:: GIVEN RECORDS

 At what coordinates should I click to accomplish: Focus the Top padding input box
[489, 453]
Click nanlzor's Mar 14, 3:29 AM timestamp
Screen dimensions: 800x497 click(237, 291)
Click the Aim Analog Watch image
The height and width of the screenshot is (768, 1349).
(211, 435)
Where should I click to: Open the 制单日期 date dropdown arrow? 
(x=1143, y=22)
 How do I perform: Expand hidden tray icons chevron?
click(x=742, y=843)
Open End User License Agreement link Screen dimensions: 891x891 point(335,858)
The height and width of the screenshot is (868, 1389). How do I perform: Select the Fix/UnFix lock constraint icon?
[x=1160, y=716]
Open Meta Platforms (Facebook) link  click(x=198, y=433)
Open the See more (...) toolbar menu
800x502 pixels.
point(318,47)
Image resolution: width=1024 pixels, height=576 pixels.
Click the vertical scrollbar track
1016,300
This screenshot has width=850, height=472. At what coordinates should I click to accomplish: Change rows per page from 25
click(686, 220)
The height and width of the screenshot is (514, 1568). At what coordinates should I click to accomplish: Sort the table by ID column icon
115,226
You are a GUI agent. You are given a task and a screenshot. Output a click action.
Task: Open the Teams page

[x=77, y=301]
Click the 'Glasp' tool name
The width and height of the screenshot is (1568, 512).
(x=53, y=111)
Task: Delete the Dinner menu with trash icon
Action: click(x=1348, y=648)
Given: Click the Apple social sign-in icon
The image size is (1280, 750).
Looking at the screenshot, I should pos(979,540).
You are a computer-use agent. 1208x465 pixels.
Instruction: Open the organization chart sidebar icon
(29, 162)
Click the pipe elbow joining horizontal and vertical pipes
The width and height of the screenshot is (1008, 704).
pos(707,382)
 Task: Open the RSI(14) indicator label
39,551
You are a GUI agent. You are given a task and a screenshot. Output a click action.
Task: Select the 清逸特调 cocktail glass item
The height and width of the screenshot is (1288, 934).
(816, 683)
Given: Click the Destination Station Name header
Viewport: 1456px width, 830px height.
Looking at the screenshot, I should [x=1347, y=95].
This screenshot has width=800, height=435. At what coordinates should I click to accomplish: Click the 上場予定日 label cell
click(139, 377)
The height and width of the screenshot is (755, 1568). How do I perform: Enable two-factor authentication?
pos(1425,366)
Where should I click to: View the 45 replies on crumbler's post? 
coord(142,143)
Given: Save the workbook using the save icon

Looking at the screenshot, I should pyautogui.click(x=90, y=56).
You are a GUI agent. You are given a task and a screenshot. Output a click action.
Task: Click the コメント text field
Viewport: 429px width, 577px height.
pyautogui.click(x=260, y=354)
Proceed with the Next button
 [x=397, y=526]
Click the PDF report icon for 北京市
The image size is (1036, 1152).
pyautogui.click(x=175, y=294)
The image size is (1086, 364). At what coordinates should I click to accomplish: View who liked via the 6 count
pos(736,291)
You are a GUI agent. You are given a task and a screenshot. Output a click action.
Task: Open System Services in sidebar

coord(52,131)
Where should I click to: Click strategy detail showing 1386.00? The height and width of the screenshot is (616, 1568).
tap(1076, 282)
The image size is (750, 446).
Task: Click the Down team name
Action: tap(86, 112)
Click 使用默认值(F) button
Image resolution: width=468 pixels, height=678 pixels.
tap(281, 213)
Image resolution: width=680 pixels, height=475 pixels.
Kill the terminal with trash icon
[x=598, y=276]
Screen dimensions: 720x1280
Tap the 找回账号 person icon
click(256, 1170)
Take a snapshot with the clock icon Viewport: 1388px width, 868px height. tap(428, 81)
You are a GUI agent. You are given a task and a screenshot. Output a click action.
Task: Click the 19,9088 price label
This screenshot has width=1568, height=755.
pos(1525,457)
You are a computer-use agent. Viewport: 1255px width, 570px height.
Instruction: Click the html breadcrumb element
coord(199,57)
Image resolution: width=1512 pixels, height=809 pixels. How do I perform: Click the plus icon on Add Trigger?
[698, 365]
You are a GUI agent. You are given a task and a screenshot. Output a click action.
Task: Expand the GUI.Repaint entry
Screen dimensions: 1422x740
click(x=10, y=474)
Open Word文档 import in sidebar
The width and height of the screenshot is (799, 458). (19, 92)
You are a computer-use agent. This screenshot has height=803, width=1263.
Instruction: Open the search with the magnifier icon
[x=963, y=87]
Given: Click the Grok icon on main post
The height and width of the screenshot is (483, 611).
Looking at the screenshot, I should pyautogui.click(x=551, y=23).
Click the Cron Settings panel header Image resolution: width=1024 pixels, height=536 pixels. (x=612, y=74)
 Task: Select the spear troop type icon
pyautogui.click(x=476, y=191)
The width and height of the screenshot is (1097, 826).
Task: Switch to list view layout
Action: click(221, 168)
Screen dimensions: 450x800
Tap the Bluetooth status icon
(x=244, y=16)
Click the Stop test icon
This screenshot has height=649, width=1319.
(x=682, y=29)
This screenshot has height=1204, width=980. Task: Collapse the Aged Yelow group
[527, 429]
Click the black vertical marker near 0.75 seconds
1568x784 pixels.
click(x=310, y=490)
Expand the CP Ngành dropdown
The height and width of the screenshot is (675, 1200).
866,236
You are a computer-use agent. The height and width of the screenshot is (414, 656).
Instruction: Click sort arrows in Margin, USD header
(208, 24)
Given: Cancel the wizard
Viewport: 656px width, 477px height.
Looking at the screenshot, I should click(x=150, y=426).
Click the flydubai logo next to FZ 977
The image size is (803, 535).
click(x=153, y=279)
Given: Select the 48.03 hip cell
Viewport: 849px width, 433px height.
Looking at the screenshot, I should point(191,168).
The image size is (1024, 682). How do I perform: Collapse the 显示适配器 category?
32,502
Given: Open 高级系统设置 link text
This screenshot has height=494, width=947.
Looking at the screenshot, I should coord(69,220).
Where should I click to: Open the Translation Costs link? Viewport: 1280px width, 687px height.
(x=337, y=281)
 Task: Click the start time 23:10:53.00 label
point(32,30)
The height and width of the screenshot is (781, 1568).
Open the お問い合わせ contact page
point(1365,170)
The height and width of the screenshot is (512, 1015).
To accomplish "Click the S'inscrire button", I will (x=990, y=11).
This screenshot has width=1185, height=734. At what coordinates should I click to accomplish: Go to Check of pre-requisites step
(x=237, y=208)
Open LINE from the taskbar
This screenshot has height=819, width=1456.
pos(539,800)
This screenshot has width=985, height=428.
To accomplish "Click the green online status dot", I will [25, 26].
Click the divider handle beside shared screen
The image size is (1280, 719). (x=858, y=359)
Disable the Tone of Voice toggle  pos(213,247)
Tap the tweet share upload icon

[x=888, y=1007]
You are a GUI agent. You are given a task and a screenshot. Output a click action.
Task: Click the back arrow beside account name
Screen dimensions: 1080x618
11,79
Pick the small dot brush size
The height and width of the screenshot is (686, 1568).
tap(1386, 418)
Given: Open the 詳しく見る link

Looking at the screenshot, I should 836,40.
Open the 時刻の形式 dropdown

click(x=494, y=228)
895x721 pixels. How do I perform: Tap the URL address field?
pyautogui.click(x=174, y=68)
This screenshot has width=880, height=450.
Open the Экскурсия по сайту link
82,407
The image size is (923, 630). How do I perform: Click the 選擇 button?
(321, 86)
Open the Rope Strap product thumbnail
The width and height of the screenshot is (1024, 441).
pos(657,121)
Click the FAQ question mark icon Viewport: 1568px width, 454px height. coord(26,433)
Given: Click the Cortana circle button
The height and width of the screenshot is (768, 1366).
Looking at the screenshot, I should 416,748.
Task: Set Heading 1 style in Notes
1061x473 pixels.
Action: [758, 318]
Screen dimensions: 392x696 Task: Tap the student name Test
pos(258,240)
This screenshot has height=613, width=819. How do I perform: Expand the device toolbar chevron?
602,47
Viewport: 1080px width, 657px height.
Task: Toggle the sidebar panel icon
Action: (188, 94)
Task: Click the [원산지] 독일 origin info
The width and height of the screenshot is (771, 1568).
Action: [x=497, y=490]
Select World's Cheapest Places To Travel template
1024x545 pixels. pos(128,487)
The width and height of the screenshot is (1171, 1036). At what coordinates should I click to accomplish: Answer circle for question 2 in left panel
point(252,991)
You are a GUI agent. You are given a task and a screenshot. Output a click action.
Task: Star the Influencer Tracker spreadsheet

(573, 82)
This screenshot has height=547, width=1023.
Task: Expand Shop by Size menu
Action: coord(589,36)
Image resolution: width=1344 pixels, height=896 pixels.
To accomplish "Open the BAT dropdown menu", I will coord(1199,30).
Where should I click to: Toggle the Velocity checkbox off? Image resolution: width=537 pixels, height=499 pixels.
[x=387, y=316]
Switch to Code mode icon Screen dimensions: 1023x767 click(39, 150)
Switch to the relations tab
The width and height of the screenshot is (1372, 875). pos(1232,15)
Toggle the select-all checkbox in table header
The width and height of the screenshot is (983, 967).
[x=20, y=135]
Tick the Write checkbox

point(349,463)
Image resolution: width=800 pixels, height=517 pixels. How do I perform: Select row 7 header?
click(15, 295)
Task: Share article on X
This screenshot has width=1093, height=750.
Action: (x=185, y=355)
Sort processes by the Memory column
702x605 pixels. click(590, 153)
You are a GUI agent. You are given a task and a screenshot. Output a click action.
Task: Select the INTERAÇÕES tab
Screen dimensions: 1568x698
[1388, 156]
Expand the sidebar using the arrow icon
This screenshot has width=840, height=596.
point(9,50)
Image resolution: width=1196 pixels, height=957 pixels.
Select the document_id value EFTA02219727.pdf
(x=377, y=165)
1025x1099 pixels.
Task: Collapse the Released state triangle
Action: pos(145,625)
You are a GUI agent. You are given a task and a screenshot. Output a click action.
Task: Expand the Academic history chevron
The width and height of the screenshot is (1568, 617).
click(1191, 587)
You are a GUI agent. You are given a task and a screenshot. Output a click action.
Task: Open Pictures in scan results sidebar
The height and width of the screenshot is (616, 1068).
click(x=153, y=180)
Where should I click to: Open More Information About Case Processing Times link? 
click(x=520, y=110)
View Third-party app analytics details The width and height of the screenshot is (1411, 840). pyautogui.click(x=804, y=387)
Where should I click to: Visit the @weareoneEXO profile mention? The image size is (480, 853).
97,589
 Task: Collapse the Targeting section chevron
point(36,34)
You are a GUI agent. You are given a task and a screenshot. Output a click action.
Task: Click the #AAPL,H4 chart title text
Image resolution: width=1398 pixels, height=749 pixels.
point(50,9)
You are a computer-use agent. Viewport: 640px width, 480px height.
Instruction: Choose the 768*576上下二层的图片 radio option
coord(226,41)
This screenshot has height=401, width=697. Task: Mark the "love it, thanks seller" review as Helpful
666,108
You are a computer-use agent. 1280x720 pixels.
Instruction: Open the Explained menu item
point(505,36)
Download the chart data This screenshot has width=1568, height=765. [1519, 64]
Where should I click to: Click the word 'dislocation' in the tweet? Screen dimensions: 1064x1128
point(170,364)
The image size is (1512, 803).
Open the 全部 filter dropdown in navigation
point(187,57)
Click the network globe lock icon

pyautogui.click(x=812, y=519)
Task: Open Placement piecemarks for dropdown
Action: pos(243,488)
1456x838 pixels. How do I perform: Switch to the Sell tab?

::::

In the material above, how many lines contain the string "will"? Respond with that number by itself.

3